◆ LISTED ENTRIES:
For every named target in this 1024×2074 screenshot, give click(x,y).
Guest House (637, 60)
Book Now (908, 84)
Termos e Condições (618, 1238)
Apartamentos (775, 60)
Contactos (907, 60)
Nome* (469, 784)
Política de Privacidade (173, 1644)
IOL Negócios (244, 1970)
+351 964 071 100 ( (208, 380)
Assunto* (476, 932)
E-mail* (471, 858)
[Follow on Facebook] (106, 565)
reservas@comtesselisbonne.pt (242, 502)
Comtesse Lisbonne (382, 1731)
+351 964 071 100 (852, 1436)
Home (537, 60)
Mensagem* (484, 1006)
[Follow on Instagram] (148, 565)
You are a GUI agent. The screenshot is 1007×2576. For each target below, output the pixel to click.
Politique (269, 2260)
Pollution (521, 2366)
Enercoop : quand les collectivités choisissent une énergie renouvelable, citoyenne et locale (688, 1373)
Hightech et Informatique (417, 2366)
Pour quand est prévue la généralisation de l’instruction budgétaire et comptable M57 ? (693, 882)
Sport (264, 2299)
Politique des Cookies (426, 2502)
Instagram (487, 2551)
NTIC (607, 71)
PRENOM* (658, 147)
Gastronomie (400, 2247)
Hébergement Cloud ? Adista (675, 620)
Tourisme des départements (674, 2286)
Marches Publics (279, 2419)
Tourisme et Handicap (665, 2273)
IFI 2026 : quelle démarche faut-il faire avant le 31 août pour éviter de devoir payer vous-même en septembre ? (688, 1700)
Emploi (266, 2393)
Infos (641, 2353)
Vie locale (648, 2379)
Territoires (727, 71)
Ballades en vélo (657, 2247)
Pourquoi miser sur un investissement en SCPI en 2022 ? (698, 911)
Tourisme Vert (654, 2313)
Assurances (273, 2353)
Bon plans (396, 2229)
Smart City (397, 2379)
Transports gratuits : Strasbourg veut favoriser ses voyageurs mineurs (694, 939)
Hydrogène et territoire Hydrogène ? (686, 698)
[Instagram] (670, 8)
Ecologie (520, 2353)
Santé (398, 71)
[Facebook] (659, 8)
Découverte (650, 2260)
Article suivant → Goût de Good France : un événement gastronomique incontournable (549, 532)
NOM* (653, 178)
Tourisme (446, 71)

◆ ACTION ITEM: Please give, as a bare number, how many lines in the listing above contain "Instagram".

◆ REPLY: 3